----- TESTO DELLA PAGINA -----

Tre volti noti, gli attori Dario Aita, Giusy Buscemi ed Ester Pantano avranno ruoli diversi nella narrazione del Festino, ritrovando l’eredità arabo normanna ma riportandola all’oggi. Le tappe del corteo promettono forte immersività ai Quattro Canti e a Porta Felice. Attorno alla costruzione del Festino stanno lavorando artisti, artigiani, progettisti, costumisti, scenografi, scultori, creativi digitali, maestranze diverse, altamente specializzate per un’unica narrazione collettiva contemporanea.
Il CONCORSO FOTOGRAFICO
“Palermo rifiorisce con Santa Rosalia” giunto alla sua terza edizione, è un’iniziativa del Comune di Palermo nata per raccontare il Festino come evento identitario della città. L’obiettivo è quello di creare ogni anno un foto-racconto del Festino che diventa, nel tempo, un archivio storico del patrimonio culturale e artistico di Palermo. Le foto vincitrici, oltre ad essere esposte a Palermo, compongono una mostra itinerante in giro per il mondo, nelle città gemellate con Palermo e nei principali Istituti Italiani di Cultura.
IL SINDACO: “IL FESTINO E’ UN BRAND”
“Palermo è una città che aveva bisogno di rigenerarsi e di raccontarsi in modo diverso, trasformando in valore la naturale bellezza del suo patrimonio culturale e artistico – commenta il sindaco di Palermo, Roberto Lagalla – . Il 2024 con il 400esimo anniversario di Santa Rosalia ci ha permesso di fare del Festino un brand, uno strumento di promozione che si arricchisce di anno in anno portando su un piano internazionale la città di Palermo. L’amministrazione ha lavorato per un’offerta culturale e turistica al passo coi tempi, andando oltre i problemi tipici di ogni città metropolitana, per dare una visione, un’opportunità di riscatto mai avuta prima. Adesso Palermo è meta privilegiata di set cinematografici internazionali, capitale del nomadismo digitale. E il Festino si conferma l’evento più atteso dell’anno”.

----- VOCI ELENCATE -----

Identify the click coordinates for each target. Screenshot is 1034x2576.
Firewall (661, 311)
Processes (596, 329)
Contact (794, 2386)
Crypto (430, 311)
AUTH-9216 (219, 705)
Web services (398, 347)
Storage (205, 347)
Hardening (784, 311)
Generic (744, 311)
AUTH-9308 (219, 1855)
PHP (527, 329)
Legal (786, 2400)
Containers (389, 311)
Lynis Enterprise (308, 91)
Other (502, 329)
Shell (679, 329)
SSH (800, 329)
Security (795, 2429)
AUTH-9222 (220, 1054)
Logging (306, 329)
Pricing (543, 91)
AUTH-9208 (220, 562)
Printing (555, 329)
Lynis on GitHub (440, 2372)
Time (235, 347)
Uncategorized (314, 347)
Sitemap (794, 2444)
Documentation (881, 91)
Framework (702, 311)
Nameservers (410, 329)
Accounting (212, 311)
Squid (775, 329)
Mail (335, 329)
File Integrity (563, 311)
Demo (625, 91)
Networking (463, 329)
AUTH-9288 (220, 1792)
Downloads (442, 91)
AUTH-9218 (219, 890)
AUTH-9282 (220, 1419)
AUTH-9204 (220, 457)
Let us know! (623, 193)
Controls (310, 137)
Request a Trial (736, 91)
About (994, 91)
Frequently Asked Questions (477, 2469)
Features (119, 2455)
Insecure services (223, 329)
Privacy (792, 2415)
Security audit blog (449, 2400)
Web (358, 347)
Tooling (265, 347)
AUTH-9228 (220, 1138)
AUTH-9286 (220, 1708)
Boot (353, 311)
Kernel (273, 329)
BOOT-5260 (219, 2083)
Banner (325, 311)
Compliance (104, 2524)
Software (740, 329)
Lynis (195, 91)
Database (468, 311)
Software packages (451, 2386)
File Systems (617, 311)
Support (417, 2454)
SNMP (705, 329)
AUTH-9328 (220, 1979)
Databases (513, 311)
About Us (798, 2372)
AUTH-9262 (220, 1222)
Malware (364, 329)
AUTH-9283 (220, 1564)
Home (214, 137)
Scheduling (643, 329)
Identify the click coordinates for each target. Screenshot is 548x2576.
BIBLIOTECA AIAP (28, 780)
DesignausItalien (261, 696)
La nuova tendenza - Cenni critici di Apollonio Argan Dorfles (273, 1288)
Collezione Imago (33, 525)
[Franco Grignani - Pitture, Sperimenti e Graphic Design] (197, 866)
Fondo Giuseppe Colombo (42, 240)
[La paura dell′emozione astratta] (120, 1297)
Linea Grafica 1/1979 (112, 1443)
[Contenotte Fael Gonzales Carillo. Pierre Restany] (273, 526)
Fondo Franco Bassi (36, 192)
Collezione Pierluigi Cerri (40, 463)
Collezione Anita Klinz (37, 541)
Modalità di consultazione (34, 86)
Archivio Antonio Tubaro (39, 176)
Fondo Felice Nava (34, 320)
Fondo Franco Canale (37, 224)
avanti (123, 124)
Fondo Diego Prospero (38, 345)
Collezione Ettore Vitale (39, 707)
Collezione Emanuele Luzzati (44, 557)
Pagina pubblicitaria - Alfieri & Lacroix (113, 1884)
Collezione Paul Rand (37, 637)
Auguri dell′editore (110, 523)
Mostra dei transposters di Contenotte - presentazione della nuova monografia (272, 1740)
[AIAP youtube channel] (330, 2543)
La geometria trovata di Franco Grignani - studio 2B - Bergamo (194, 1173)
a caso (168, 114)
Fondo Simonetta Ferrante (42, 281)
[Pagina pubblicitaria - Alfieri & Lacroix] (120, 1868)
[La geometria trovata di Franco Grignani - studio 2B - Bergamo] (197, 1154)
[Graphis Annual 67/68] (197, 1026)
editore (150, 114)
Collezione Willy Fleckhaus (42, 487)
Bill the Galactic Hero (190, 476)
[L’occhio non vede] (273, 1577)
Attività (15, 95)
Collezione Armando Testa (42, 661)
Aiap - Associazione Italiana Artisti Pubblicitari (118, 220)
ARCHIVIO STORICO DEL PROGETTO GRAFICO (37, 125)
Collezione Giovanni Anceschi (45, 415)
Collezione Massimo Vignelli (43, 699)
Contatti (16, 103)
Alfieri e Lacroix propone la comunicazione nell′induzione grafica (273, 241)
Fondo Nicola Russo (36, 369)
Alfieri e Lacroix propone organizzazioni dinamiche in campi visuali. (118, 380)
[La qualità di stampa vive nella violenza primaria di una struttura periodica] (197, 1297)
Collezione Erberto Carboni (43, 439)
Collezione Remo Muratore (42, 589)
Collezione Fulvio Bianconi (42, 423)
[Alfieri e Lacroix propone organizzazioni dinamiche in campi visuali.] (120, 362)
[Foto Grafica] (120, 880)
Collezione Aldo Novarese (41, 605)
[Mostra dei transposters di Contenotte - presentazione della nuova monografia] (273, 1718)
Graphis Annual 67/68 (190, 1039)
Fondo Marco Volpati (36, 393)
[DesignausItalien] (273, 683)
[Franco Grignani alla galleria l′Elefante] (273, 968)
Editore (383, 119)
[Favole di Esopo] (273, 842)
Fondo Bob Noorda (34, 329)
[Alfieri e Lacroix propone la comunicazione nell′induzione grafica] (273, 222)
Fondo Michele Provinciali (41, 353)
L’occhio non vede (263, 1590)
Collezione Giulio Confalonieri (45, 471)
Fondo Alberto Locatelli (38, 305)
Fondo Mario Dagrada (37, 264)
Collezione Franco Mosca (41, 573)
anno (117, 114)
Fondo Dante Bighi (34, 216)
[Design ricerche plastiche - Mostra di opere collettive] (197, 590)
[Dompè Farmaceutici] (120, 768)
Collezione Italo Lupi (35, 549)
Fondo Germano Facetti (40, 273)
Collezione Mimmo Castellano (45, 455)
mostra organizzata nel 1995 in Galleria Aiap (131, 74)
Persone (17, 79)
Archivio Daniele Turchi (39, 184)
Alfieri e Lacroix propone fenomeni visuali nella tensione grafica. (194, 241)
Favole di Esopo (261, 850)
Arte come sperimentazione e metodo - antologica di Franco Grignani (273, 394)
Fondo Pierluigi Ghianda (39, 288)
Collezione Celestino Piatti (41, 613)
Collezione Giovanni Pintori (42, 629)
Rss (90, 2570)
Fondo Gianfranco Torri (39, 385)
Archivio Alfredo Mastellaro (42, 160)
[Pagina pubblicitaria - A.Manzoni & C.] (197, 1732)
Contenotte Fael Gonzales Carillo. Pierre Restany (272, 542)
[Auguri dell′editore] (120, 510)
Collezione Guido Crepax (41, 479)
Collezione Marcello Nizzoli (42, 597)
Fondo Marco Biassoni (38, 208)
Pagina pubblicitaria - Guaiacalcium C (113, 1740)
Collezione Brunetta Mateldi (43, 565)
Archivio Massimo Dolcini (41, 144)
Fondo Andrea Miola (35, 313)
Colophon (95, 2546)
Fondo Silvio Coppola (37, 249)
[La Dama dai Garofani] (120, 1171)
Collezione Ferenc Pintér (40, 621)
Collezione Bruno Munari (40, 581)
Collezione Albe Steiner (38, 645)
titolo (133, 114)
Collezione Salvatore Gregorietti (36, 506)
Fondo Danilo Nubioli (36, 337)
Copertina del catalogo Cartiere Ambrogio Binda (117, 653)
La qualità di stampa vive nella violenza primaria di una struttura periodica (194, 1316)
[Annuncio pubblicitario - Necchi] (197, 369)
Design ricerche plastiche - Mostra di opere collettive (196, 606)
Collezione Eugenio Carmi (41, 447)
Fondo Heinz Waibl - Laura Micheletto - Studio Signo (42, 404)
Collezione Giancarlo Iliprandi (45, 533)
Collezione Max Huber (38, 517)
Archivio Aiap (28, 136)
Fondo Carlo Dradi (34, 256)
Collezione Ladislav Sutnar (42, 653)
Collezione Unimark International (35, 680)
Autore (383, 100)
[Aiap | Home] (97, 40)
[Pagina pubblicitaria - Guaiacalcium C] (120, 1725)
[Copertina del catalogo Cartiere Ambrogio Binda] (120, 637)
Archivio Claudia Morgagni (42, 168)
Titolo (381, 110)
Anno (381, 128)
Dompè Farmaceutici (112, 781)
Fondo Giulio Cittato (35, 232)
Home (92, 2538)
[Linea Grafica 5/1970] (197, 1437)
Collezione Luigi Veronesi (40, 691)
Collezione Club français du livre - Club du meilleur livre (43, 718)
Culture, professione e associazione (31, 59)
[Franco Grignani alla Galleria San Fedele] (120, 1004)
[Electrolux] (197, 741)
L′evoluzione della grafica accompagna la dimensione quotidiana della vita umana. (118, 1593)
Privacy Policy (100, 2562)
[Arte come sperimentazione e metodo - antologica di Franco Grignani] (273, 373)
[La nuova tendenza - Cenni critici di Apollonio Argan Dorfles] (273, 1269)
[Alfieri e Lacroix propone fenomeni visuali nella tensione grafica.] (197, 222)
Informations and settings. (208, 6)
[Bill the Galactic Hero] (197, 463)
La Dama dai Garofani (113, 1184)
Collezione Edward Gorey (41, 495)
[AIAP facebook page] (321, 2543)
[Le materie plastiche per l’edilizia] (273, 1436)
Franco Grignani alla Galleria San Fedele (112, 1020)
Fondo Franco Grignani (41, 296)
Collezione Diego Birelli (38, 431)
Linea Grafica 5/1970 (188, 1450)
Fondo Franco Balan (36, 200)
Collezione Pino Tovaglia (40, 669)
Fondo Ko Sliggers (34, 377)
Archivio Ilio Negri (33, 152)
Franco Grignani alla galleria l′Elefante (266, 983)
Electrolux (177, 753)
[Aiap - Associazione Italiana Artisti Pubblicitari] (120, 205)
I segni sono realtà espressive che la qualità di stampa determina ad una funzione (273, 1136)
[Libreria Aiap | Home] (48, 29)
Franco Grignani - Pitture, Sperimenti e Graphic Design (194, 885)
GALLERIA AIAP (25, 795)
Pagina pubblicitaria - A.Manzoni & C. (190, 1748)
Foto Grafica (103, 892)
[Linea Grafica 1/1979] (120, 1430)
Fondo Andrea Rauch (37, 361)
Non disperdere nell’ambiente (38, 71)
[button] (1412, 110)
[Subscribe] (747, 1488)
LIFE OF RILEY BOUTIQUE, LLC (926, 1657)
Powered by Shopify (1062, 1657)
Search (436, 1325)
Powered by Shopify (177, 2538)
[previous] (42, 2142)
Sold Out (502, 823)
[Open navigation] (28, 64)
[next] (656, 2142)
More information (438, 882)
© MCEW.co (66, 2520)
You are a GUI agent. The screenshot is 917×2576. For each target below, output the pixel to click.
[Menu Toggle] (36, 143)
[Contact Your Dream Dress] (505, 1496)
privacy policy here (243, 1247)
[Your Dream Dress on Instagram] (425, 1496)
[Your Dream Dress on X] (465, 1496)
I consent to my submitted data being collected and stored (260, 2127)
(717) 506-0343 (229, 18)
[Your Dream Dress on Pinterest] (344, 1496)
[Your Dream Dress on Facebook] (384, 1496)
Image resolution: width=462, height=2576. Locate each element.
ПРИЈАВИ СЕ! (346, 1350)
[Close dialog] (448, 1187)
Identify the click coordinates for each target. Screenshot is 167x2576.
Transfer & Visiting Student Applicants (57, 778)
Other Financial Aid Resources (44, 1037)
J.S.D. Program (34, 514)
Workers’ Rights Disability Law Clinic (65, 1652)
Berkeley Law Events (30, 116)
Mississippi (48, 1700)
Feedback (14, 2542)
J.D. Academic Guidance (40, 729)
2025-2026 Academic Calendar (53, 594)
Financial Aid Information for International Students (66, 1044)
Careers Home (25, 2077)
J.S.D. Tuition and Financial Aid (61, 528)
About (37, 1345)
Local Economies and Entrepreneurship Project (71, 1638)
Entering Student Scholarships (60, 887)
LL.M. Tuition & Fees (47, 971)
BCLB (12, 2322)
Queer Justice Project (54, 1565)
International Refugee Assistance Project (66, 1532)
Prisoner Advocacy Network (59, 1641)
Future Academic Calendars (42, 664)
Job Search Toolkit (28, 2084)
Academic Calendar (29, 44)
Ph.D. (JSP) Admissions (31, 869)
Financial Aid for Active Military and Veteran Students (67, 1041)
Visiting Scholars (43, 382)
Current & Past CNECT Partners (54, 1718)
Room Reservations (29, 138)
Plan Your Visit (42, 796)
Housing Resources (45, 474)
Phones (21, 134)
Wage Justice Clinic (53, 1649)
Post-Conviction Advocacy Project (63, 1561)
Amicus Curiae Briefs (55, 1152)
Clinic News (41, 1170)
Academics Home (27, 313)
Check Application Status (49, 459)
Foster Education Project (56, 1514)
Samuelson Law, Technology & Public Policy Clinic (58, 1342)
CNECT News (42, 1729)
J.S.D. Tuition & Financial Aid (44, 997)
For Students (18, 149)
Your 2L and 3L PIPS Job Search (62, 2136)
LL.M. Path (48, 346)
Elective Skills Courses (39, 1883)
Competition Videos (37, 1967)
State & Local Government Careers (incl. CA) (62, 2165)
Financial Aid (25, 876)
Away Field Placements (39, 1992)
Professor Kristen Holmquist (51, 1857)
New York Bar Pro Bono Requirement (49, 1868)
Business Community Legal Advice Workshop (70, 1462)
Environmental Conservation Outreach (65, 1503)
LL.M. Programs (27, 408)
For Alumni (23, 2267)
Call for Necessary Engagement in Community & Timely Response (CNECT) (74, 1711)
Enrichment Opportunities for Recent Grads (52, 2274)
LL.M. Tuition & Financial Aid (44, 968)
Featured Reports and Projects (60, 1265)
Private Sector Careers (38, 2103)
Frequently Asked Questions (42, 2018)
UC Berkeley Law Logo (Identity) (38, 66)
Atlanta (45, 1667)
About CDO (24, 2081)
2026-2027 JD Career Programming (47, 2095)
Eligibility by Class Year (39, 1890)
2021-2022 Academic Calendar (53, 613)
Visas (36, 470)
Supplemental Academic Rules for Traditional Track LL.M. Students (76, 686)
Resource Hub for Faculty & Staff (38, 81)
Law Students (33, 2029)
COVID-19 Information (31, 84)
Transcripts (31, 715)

-----

**ATTIVITÀ:**
1. Rispondi alle domande sul testo dedicato al Festino.
(a) A quale edizione è giunto il concorso fotografico "Palermo rifiorisce con Santa Rosalia"?
(b) Come si chiama il sindaco di Palermo?
(c) Quale anniversario di Santa Rosalia ricorreva nel 2024?
2. Riscrivi il passo del testo sul Festino che comincia con le parole "Il CONCORSO FOTOGRAFICO" e termina con le parole "Italiani di Cultura.", comprese queste ultime.

**ESERCIZI SVOLTI:**
1.
(a) Alla terza edizione.
(b) Roberto Lagalla.
(c) Il 400esimo anniversario.

2.
Il CONCORSO FOTOGRAFICO
“Palermo rifiorisce con Santa Rosalia” giunto alla sua terza edizione, è un’iniziativa del Comune di Palermo nata per raccontare il Festino come evento identitario della città. L’obiettivo è quello di creare ogni anno un foto-racconto del Festino che diventa, nel tempo, un archivio storico del patrimonio culturale e artistico di Palermo. Le foto vincitrici, oltre ad essere esposte a Palermo, compongono una mostra itinerante in giro per il mondo, nelle città gemellate con Palermo e nei principali Istituti Italiani di Cultura.